● AVAILABLE DATA:

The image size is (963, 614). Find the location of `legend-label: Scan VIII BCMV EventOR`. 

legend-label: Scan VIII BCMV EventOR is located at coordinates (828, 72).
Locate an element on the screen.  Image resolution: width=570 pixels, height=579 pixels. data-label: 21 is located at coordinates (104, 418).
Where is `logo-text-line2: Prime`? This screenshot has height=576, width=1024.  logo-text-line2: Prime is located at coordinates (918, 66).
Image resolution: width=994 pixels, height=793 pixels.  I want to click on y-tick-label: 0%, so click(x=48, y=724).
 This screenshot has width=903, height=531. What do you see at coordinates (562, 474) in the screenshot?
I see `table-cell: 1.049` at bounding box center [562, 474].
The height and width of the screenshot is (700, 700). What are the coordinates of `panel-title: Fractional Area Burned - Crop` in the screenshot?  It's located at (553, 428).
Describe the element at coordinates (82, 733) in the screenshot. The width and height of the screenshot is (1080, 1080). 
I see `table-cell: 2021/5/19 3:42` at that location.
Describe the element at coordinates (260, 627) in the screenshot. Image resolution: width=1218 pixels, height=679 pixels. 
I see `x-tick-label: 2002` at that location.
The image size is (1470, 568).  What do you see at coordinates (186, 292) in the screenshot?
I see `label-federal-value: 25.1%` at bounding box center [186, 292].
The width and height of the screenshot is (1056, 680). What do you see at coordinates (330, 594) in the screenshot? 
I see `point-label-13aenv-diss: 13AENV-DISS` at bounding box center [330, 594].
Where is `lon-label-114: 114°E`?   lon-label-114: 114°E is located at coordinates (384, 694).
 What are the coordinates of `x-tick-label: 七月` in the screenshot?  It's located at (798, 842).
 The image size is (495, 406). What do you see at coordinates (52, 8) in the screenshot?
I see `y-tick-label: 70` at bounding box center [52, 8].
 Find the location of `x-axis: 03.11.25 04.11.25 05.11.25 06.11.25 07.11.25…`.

● GOAL OF THE EXERCISE:
Copy out all of the items above word for word, with nothing changed.

● TASK ANSWER:
The image size is (963, 614). Find the location of `legend-label: Scan VIII BCMV EventOR`. 

legend-label: Scan VIII BCMV EventOR is located at coordinates (828, 72).
Locate an element on the screen.  Image resolution: width=570 pixels, height=579 pixels. data-label: 21 is located at coordinates (104, 418).
Where is `logo-text-line2: Prime`? This screenshot has height=576, width=1024.  logo-text-line2: Prime is located at coordinates (918, 66).
Image resolution: width=994 pixels, height=793 pixels.  I want to click on y-tick-label: 0%, so click(x=48, y=724).
 This screenshot has width=903, height=531. What do you see at coordinates (562, 474) in the screenshot?
I see `table-cell: 1.049` at bounding box center [562, 474].
The height and width of the screenshot is (700, 700). What are the coordinates of `panel-title: Fractional Area Burned - Crop` in the screenshot?  It's located at (553, 428).
Describe the element at coordinates (82, 733) in the screenshot. The width and height of the screenshot is (1080, 1080). 
I see `table-cell: 2021/5/19 3:42` at that location.
Describe the element at coordinates (260, 627) in the screenshot. Image resolution: width=1218 pixels, height=679 pixels. 
I see `x-tick-label: 2002` at that location.
The image size is (1470, 568).  What do you see at coordinates (186, 292) in the screenshot?
I see `label-federal-value: 25.1%` at bounding box center [186, 292].
The width and height of the screenshot is (1056, 680). What do you see at coordinates (330, 594) in the screenshot? 
I see `point-label-13aenv-diss: 13AENV-DISS` at bounding box center [330, 594].
Where is `lon-label-114: 114°E`?   lon-label-114: 114°E is located at coordinates (384, 694).
 What are the coordinates of `x-tick-label: 七月` in the screenshot?  It's located at (798, 842).
 The image size is (495, 406). What do you see at coordinates (52, 8) in the screenshot?
I see `y-tick-label: 70` at bounding box center [52, 8].
 Find the location of `x-axis: 03.11.25 04.11.25 05.11.25 06.11.25 07.11.25…`.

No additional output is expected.